ISSN No. : 2583-9896

MATRIMONY AS A CONTRACT: TESTING THE LIMITS OF SECTION 56 IN MANOJ KUMAR @ MUNNA V. NITA BHARTI

Cite this Article

Sneha Biswas (2026). MATRIMONY AS A CONTRACT: TESTING THE LIMITS OF SECTION 56 IN MANOJ KUMAR @ MUNNA V. NITA BHARTI. The Indian Journal for Research in Law and Management, Volume III(Issue 9). Retrieved from https://ijrlm.com/journal/matrimony-as-a-contract-testing-the-limits-of-section-56-in-manoj-kumar-munna-v-nita-bharti/

Abstract

This paper examines a recent judgment of the Patna High Court in Manoj Kumar Munna v.
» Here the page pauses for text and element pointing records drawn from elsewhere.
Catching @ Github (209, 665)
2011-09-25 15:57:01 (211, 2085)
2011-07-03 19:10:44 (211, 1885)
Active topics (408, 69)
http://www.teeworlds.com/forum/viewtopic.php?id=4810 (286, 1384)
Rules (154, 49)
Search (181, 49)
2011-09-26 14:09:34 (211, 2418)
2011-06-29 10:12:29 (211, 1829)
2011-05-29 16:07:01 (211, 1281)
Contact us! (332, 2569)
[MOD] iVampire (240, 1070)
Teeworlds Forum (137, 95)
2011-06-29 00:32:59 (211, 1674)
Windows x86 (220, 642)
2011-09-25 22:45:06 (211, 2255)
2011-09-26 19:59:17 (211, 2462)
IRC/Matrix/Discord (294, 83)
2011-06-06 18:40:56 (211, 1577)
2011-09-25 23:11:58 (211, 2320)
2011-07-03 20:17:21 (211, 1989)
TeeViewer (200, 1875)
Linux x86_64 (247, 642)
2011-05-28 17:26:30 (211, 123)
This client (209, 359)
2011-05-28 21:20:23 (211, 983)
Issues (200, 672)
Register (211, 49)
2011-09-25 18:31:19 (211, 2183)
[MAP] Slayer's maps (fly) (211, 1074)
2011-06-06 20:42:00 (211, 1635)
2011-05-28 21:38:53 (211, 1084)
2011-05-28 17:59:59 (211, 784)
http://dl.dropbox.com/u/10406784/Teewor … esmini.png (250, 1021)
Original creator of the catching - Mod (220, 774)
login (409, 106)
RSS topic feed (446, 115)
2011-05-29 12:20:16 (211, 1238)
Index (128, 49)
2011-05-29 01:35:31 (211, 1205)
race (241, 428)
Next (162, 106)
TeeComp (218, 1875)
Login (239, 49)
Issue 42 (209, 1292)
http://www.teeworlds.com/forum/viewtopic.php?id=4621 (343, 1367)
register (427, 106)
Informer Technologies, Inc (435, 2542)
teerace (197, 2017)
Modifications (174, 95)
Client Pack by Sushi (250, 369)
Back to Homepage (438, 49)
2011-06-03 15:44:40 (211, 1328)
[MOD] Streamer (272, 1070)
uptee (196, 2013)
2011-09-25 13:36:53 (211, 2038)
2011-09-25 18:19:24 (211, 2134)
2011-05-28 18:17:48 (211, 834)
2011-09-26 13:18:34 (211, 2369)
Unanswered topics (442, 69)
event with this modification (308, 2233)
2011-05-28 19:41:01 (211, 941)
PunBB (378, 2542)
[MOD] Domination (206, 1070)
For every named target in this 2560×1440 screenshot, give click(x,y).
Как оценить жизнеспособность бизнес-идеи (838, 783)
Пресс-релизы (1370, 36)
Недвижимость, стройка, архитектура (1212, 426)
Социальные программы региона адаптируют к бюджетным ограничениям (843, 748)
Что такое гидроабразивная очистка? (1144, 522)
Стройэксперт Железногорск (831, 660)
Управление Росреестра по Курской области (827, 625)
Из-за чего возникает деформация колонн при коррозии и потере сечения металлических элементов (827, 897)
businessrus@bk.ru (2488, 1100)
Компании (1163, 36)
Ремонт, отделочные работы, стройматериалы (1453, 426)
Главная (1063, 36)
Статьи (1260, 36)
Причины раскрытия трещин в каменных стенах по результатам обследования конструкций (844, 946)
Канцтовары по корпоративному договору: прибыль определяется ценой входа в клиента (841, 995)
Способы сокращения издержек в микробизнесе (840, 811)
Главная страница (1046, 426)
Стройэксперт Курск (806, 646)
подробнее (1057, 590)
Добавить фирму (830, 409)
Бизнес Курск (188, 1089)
Nita Bharti, in which the court dissolved a marriage registered under the Special Marriage Act, 1954, by applying the doctrine of frustration under Section 56 of the Indian Contract Act, 1872. The case presented an unusual situation; the wife had already remarried and had a child while her first marriage was still legally alive, following a lower court's error in finding that the original marriage never existed. Faced with no clean statutory solution and lacking the Supreme Court's power under Article 142 of the Constitution, the High Court reasoned that a marriage under the Special Marriage Act carries a contractual character, which opened the door to contract law principles. This paper argues that while the court's instinct to protect the parties from an unworkable legal deadlock was sound, applying the doctrine of frustration in this context raises real questions about judicial overreach and doctrinal accuracy. The respondent's remarriage was not an unforeseeable external event in the way frustration law typically requires; it followed from the parties' own choices and court proceedings. The supplementary reasoning on cruelty, offered by Justice Chaudhuri, is arguably the more defensible legal ground. Ultimately, this case is a symptom of a larger problem. Parliament has repeatedly ignored the Law Commission's recommendation to add irretrievable breakdown as a ground for divorce, leaving courts to find creative workarounds. Until that legislative gap is filled, judgments like this one will keep testing the outer limits of what a High Court can do.